Results 1 to 9 of 9

Thread: AMD Bulldozer "bdver1" Compiler Performance

  1. #1
    Join Date
    Jan 2007
    Posts
    14,787

    Default AMD Bulldozer "bdver1" Compiler Performance

    Phoronix: AMD Bulldozer "bdver1" Compiler Performance

    It is time for another round of compiler benchmarks on AMD's latest FX-8150 Bulldozer processor. In this article is comparing the GCC 4.6.1, GCC 4.7 development, Open64 4.2.4, and AMD Open64 4.2.5.2 compilers in their stock configuration, when the binaries are built again but with the march/mtune flags set to "bdver1", and a third when being built with the "bdver1" architecture and tuning flags along with "-Ofast" for the highest-level of compiler optimizations.

    http://www.phoronix.com/vr.php?view=16688

  2. #2
    Join Date
    Oct 2009
    Posts
    845

    Default

    Again, these types of benchmarks just makes me wonder if Micheal knows anything of compiler flags.

    We see HUGE differences between stock/bdver1+Ofast and bdver1 on some tests, and I'm thinking that Micheal just can't be so stupid that 'bdver1' means he is ONLY setting "-march=bdver1" and not setting an -O flag.
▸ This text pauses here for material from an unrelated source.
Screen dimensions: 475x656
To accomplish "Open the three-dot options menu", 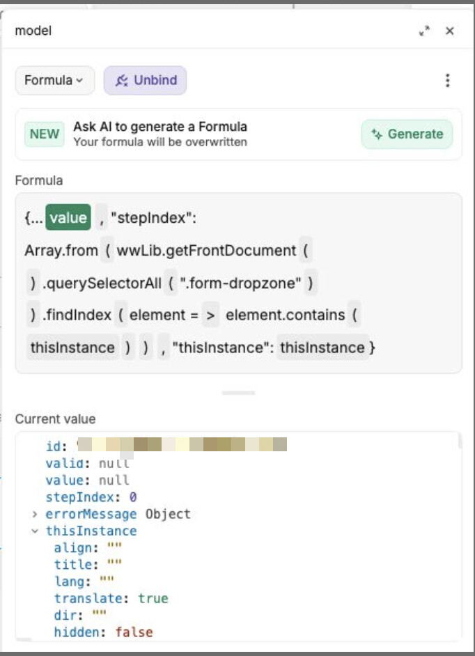I will tap(447, 80).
But I fear that this is exactly what's happening on those tests.

    Stock settings I assume are the CFLAGS/CXXFLAGS which the test packages ship with, which likely are -O2 or -O3. Setting -Ofast on GCC equals '-O3 -ffast-math'. When NOT setting a -O flag on GCC, it defaults to NO optimization (-O0).

    So in the tests where (I assume) Micheal only sets CFLAGS to '-march=bdver1' the optimization is set to default -O0 on GCC, which is NO optimization, making that benchmark totally pointless. '-march=' only tells the compiler which cpu target to optimize for, -O is what actually turns on optimization at different levels of strenght.

    Meanwhile I'm glad that he is now venturing outside the stock-settings when benchmarking which is good since stock settings (as in tarball from author) can be tuned to a particular compiler or set to being very low (even -O0) with the author(s) expecting the end user/packager to set appropriate optimization levels according to their needs.

    To make the Phoronix tests atleast somewhat reflect the capacity of the compilers then atleast -O2 and -O3 should be tested for each package. For tests relying on floating point math I would say -ffast-math should be warranted aswell.

  3. #3

    Default

    Michael needs to spend some quality time with Gentoo to learn which CFLAGS actually matter.

    On that note, the results would be semi-useful if he benchmarked with -O2 -march=native. Most Gentoo users tend to use -O2 -march=native. That makes GCC pick what it thinks is best and GCC does a good job of it. For benchmarking purposes, it would be better to figure out the flags that -march=native sets and then set those manually. That way people don't need to guess what GCC was thinking on the CPU. He can do that by running "gcc -Q -v -march=native -O2 --help=target", which will usually output the real flags that GCC uses.
    Last edited by Shining Arcanine; 11-15-2011 at 05:45 AM.

  4. #4
    Join Date
    Dec 2007
    Location
    Edinburgh, Scotland
    Posts
    577

    Default

    I wonder if the Gcrypt tests failed due to --fast-math

    Any one on here with Gentoo and PTS installed that can repeat these tests with proper compiler flags set?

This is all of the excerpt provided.